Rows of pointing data
---+---

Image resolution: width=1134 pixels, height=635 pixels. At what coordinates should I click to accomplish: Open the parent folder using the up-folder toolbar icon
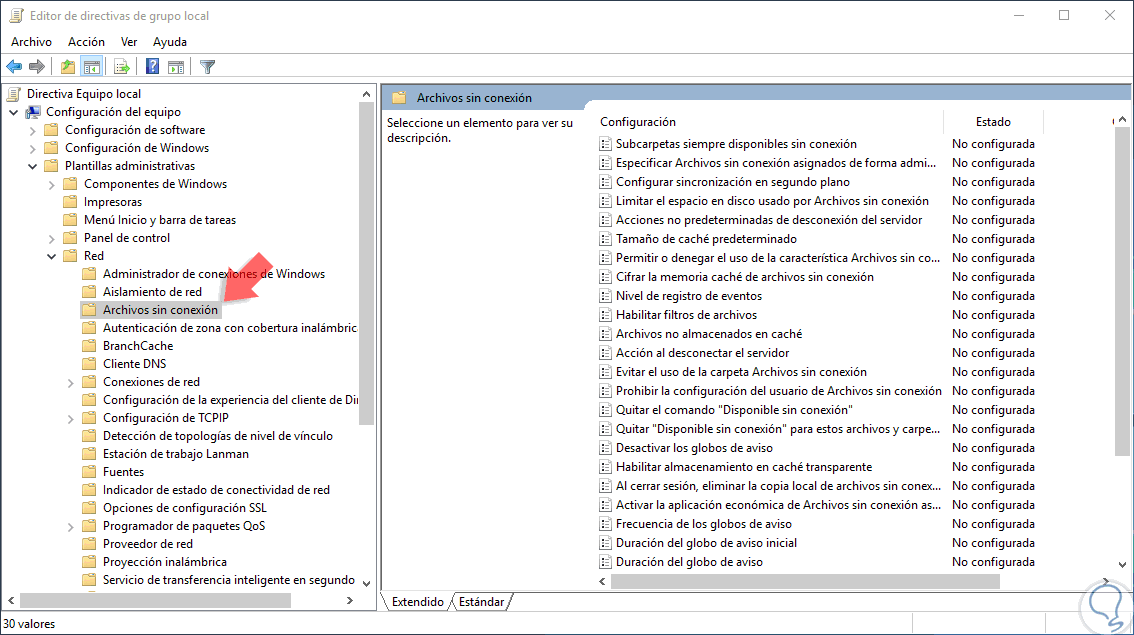pos(66,66)
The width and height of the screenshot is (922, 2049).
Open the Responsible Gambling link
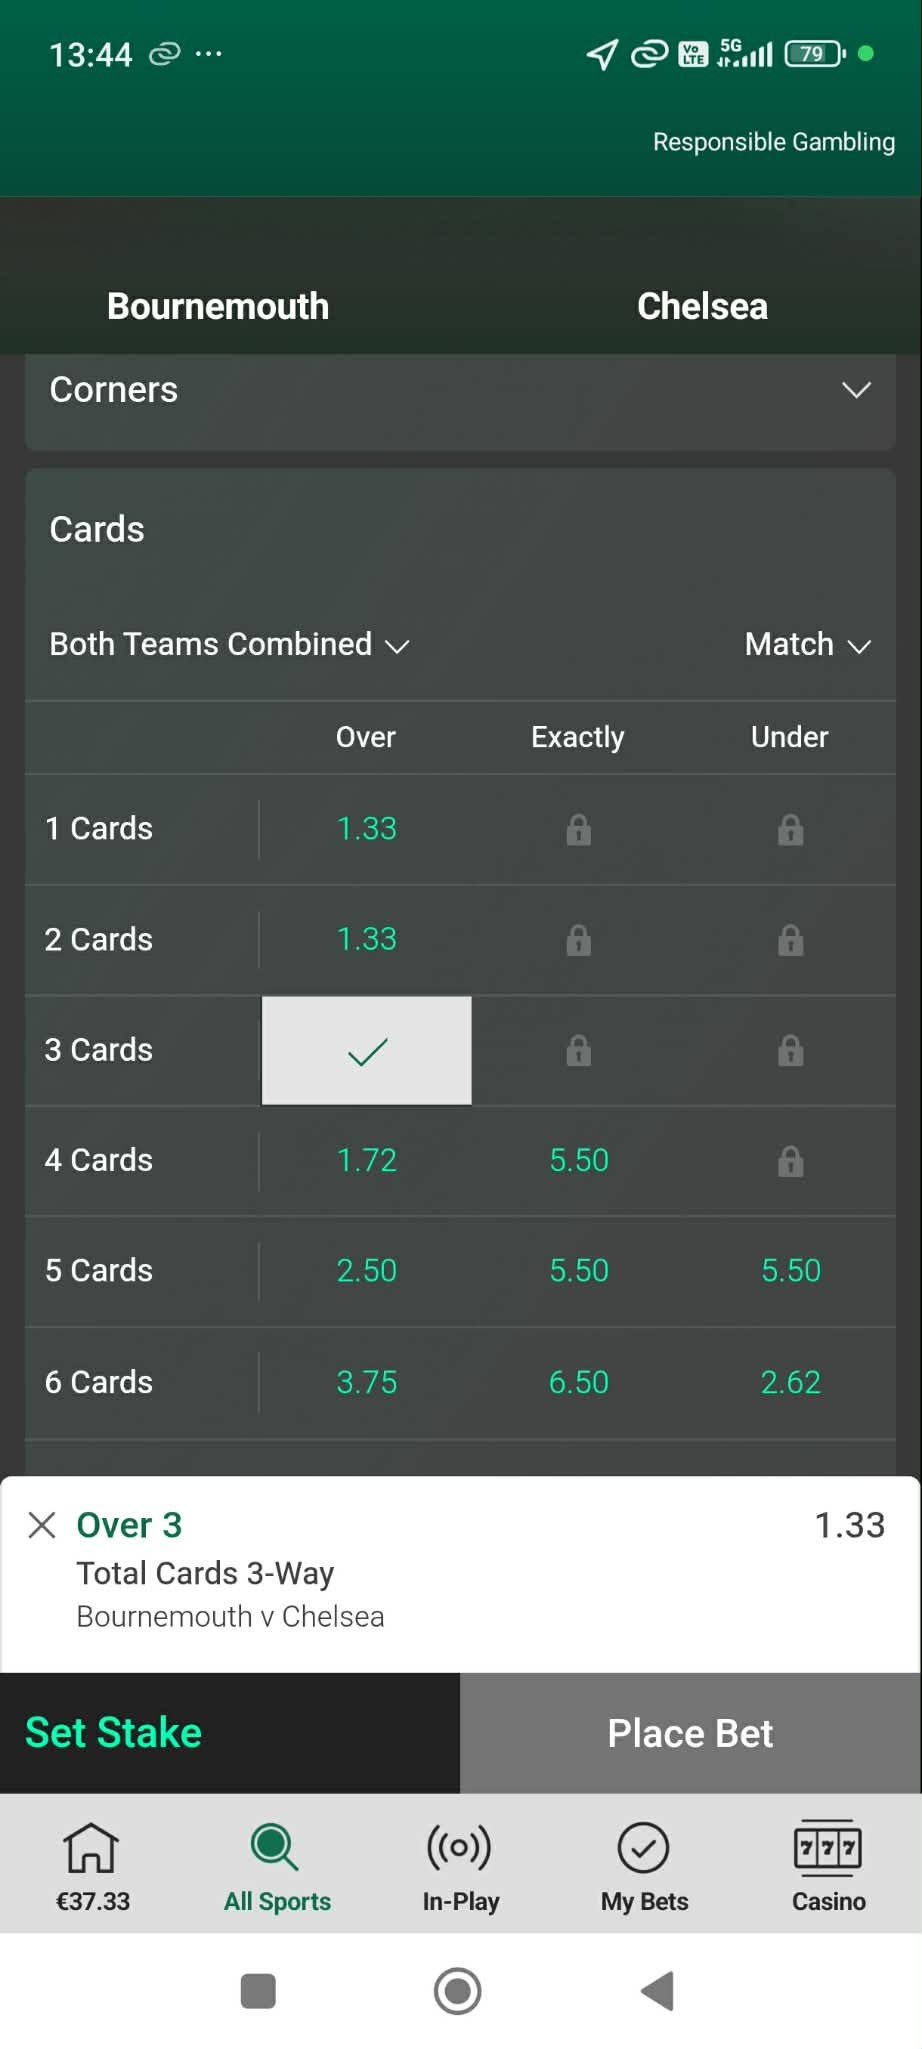click(773, 142)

---+---

# The exercise
Copy out every line above word for word, leaving out the pictures.

# Solution to this exercise
Image resolution: width=1134 pixels, height=635 pixels. At what coordinates should I click to accomplish: Open the parent folder using the up-folder toolbar icon
pos(66,66)
The width and height of the screenshot is (922, 2049).
Open the Responsible Gambling link
click(773, 142)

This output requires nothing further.